STATA: Geographic data - cool new commands

I emailed this to most Wharton PhD health care students, but thought this was worthy posting here for others. There are two new commands in stata that allow you to link with google maps and turn addresses into latitudes and longitudes as well as calculate distances and travel times.

First type:

findit geocode

And install the two commands, geocode and travel time

What do these two commands do?

First geocode can take addresses, in many sorts of formats, and then return the latitude and longitude based on Google Geocoding. Because it is using Google the matches can be pretty good, there is flexibility on the addresses, and geocode can also return the geoscore which gives you an estimate of accuracy of the match.

Once you have the latitudes and longitudes you can use the traveltime command to find the distance between points AND the travel time. What is really cool is that it can be driving, walking, or public transport time.

These are probably really useful for a lot of hospital based studies, and other things. Either way check out the help documentation to learn more.

All the best!!! - Hat tip to Mike Harhay who put me onto this.


  1. Proceed with caution with this STATA TravelTime if you are working with unmasked patient address or unmasked patient latitude/longitude. This is likely well out of compliance with federal and state patient privacy laws such as HIPAA. Essentially you are sending Google unencrypted protected health information (PHI) identifiers. (Yes, patient address and or lat/long is PHI with or without name or ID.) Same goes with any online geocoding or geoprocessing tool.
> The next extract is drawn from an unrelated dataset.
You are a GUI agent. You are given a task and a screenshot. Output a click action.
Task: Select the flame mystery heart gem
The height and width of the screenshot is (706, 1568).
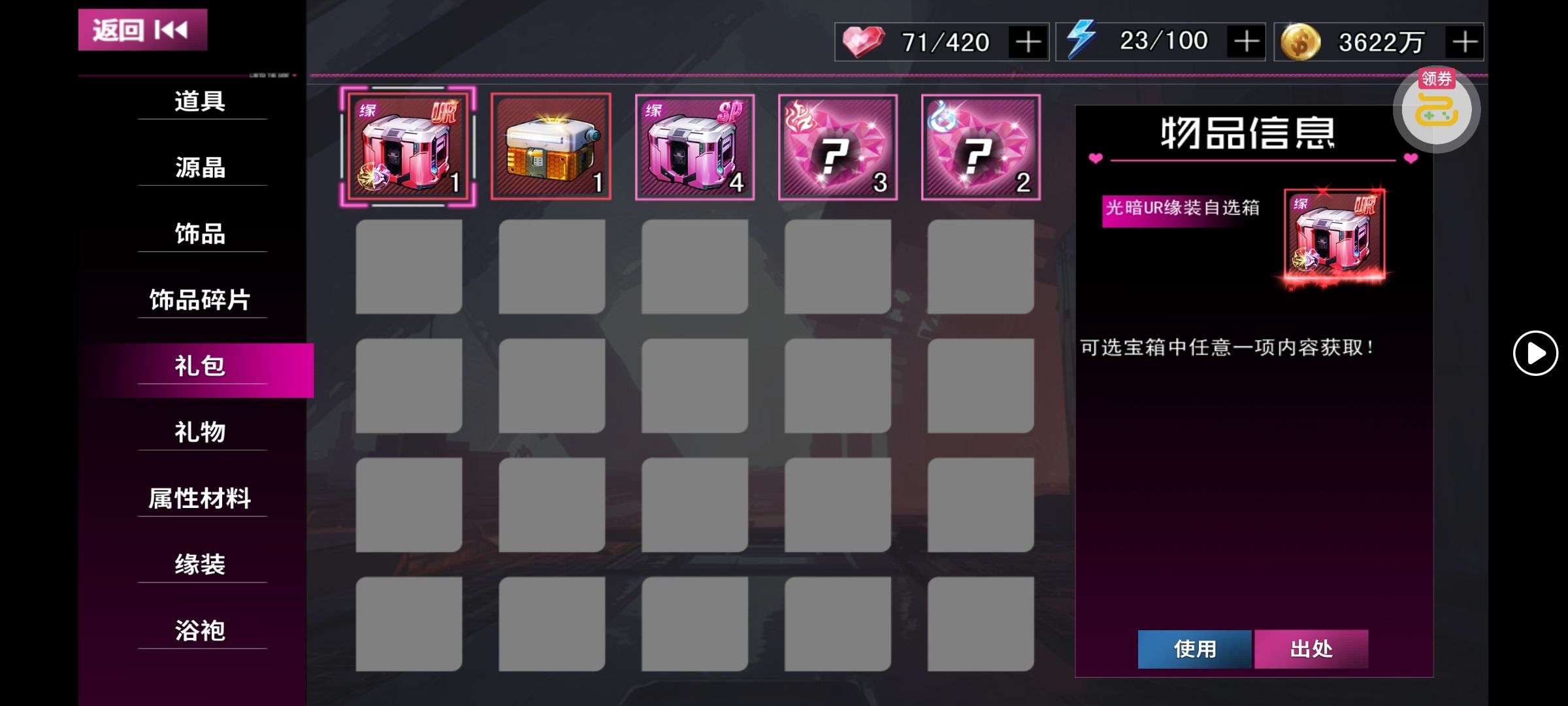(838, 146)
Check with your privacy officer and make sure the technology is approved with IRB.

    1. Is it adequate to anonymize the street numbers so that the last 2 digits are randomly transformed? This would still be within about a block of the true location but not reveal the actual building. Alternatively, can a true address be geocoded along with a list of 100 fake addresses?
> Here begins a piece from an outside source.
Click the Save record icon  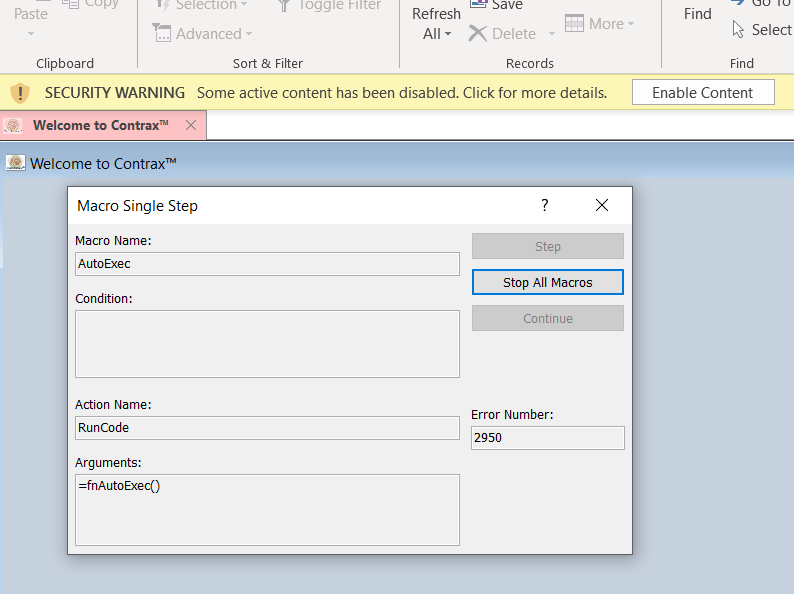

      Lastly, does it matter if the addresses being geocoded are ambulance request locations, not necessarily a patient's home addresses?
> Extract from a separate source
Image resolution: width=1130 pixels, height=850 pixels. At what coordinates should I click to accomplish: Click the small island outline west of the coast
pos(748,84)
    2. If you work with sensitive geo referenced data, a new stata command is now available which allows to calculate the travel time offline. The command is called 'osrmtime' and is available here:

      The paper can also be found here:

    3. The ado-files of the command osrmtime moved to this place:

  2. I don't see why patient address or lat/long would be "well out of compliance". Data is considered PHI when the personally identifiable information, such as patient address, is combined with health status, health payment or health provision information. Only then is it PHI. An address alone, pushed out to Google is not PHI.